フレグランス香気分析

状態により異なる

ユズの香り

~ホールとゆず湯~

 ユズは果皮を香りづけに用いたり、果汁を料理に取り入れるなど食用に用いるだけでなく、その形を愛でたり、ゆず湯にしたり、余すことなく利用されています。本研究では果実丸ごと(ホール)と、冬至のニュースでよく目にするホールのユズがたくさん浮かんでいるゆず湯に注目しました。ホールで表面から発散される香りを捕集し、ゆず湯はお風呂を想定した装置にてお湯表面から立ち上る香りを捕集し、分析を行いました。
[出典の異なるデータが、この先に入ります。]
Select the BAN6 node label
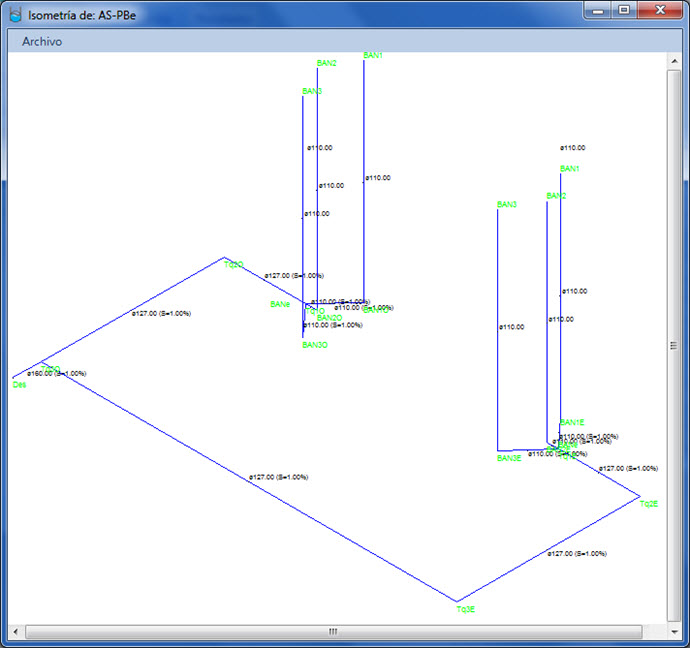The height and width of the screenshot is (648, 690). click(x=279, y=304)

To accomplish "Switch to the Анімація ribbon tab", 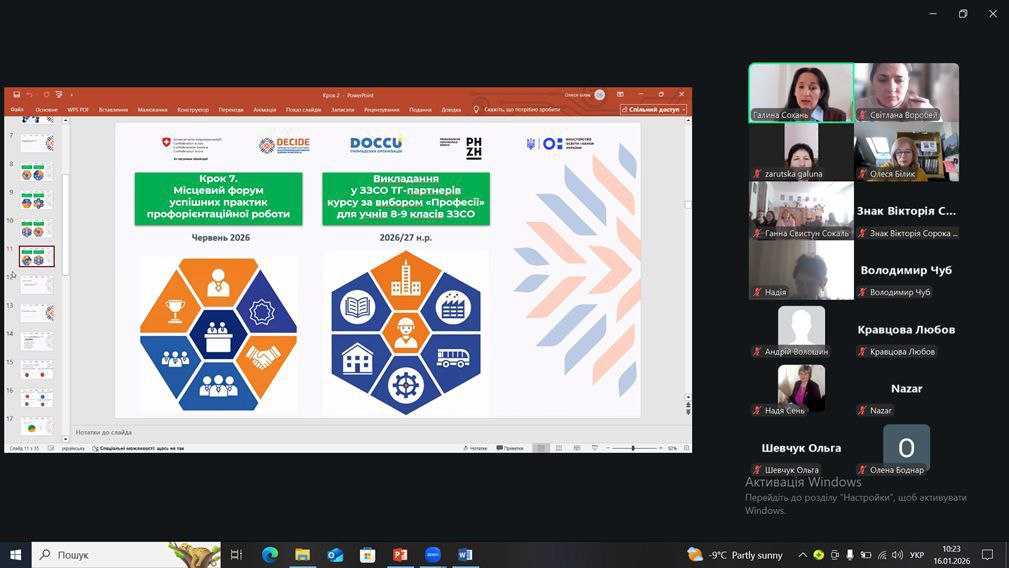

 これまで多く研究されてきた果皮油の主成分はlimoneneですが、ホールでは(E)-ocimene とエステル類が、ゆず湯ではエステル類、linaloolとdodec-9-eno-12-lactone が主成分と、状態により香気バランスが大きく異なることが明らかになりました。今回の知見を加えることにより、新たな魅力をもつユズ香料をご提供できると考えています。


【学会発表】

この研究成果は2022年8月30日~31日に開催された第35回におい・かおり環境学会(会場:大同大学/愛知県)で「柚子とゆず湯の香気分析」の題名で口頭発表を行いました。